Wait, what? A young guy had an idea? And they let him work on it?! Holy crap, this is a game changer. And it’s probably going to be more popular than Tinder and Yelp, because it meets them both, according to this one young guy.

Time Inc. is borrowing the tools (and buzzwords) of Silicon Valley with a fast, lean approach to product development. This “minimum viable product” has four digital product experts who work with people at the individual lifestyle magazine brands to develop new products in two-week cycles.

Oh, wow, they’re using Agile, Lean and MVP? I mean, “MVP”? Wow. Well, sorry digital companies, it’s over for you. Time Inc. has figured it out. They’ve hired four different experts, so…it’s kinda game over for everyone else.

Such a change in mindset and business focus requires a huge cultural reorganization. Processes are different, priorities change, even desk layout ought to be different than a traditional newsroom.

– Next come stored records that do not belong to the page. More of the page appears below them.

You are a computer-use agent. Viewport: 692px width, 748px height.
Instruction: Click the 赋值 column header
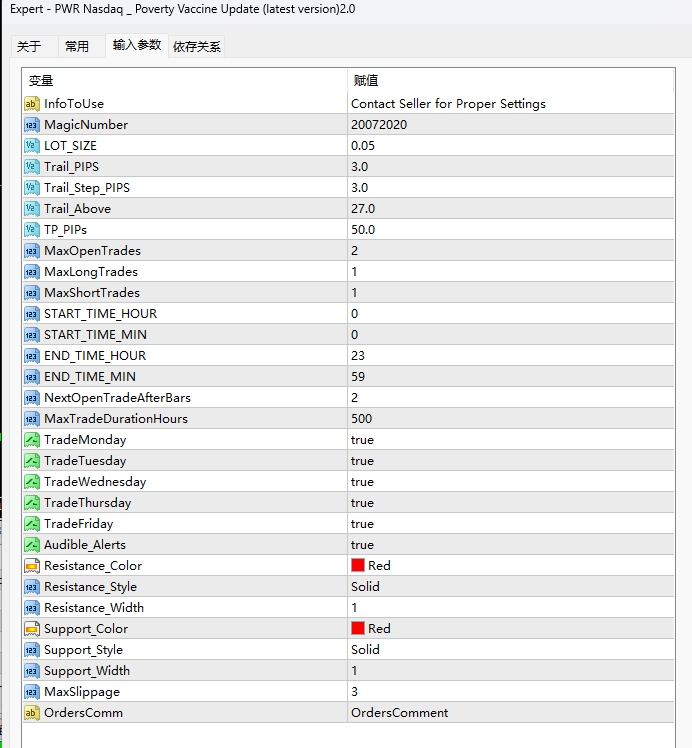pos(366,81)
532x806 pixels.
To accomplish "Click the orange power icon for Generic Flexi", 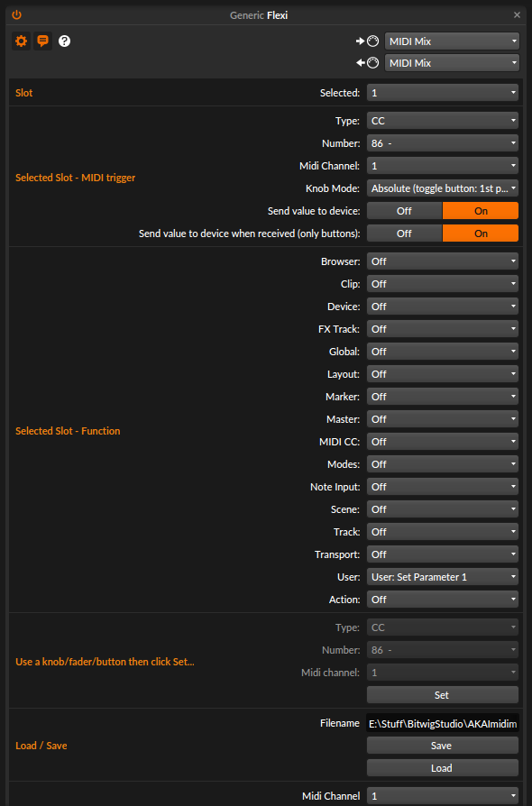I will tap(17, 15).
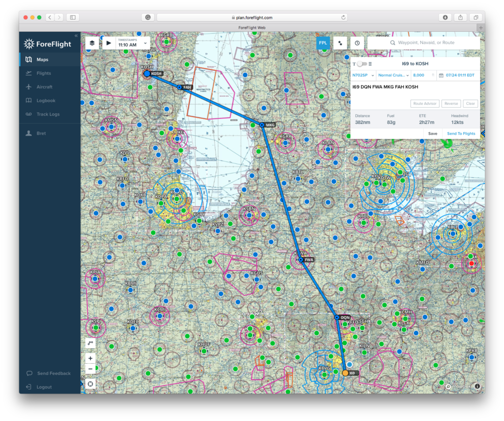Click the location crosshair button
The width and height of the screenshot is (504, 421).
tap(91, 384)
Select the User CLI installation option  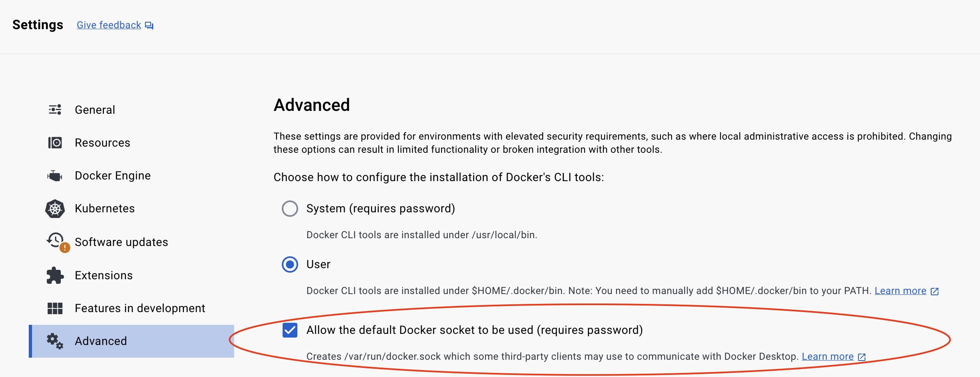tap(290, 264)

Wait, you’re saying that you just need to rearrange the desks in order to make this a digital company, not a “dusty old media” company? So easy! I’m not sure if the union will go for that, but they might just be right about the seating chart being the key to disrupting this whole industry.

Havens hints that everything from consumer apps, b2b technologies and content for watches, cars and refrigerators are all being considered.

Oh, wow. Is there anything this old magazine company that knows nothing about any of those industries can’t do?! Watch your back, all of those above-mentioned multibillion-dollar corporations that are also doing all of these things but with a working knowledge of their industries and without a legacy media business to run!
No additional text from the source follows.